### Exercise prompt
Set down, please, the line that contains "Where should I" and every line that follows it to the end of the records, exactly; do not include pictures.

Stored data:
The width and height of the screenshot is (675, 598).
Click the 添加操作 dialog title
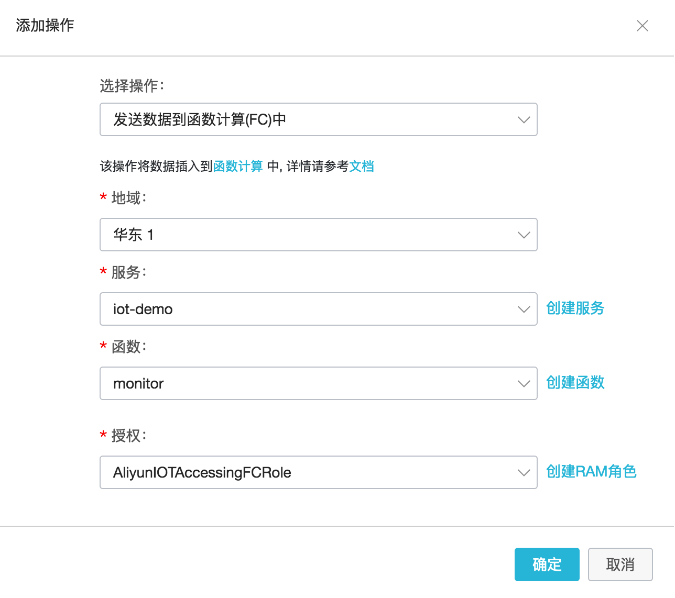[x=45, y=25]

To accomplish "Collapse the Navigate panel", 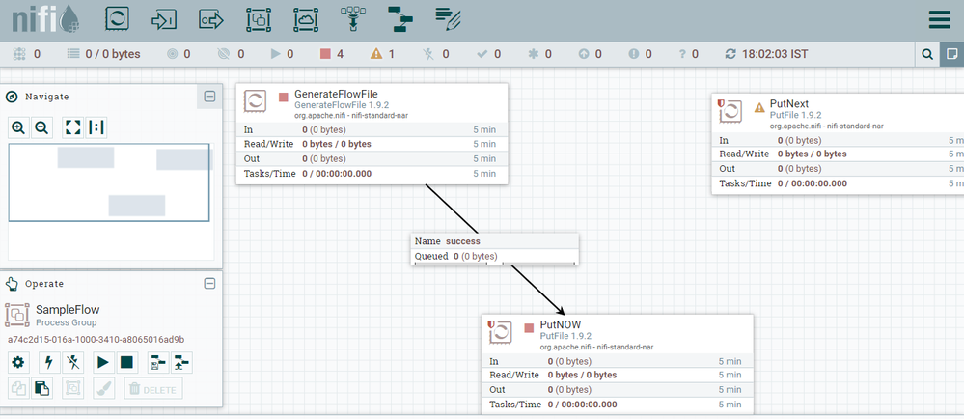I will click(x=209, y=97).
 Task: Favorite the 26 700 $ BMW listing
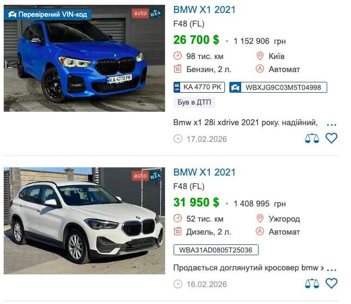pos(332,138)
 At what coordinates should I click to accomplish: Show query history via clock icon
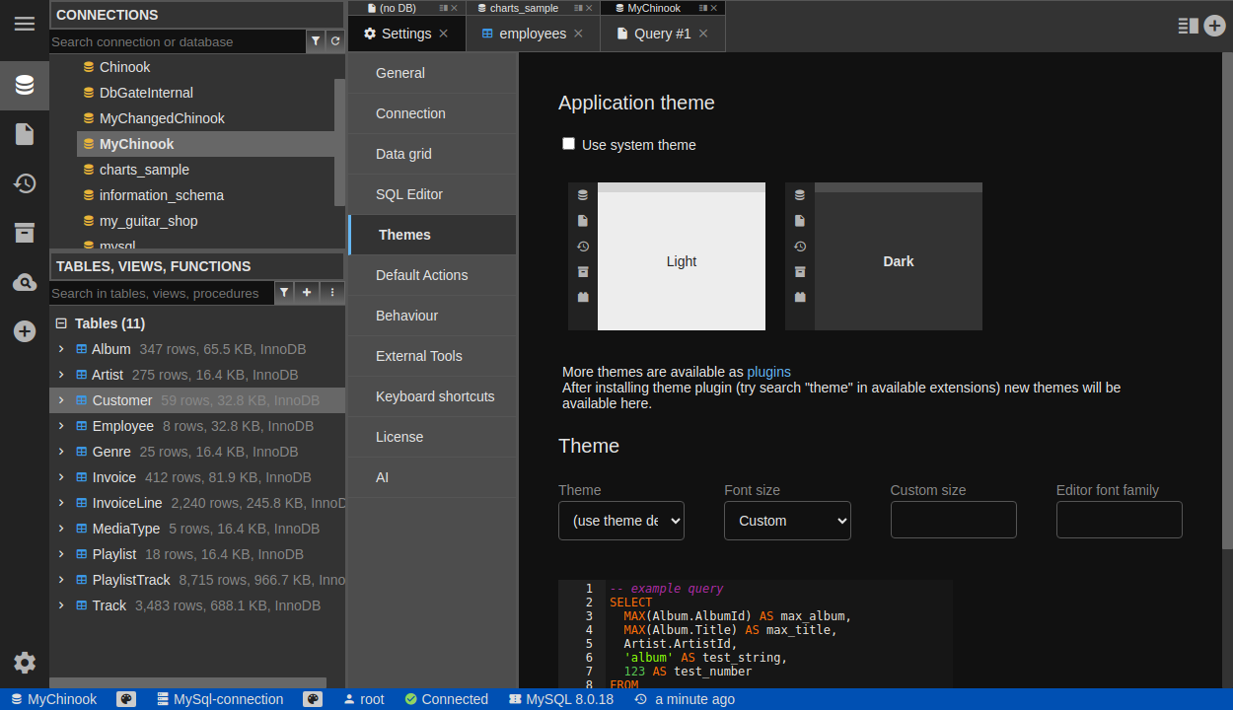(25, 183)
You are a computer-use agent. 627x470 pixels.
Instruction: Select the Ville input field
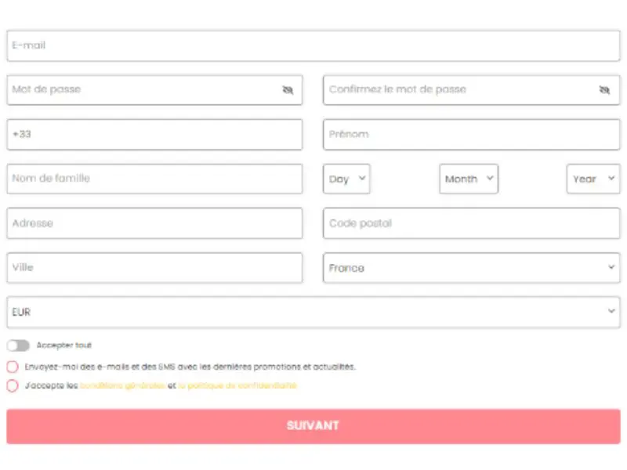pos(154,268)
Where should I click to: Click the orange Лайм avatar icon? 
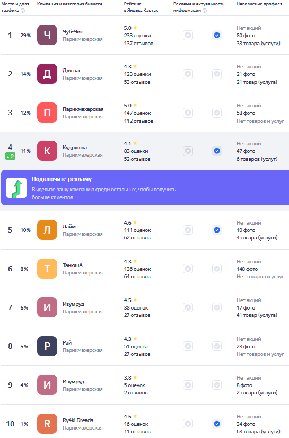(47, 230)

### Result of the task
Where should I click to: Click the orange Лайм avatar icon? 
(47, 230)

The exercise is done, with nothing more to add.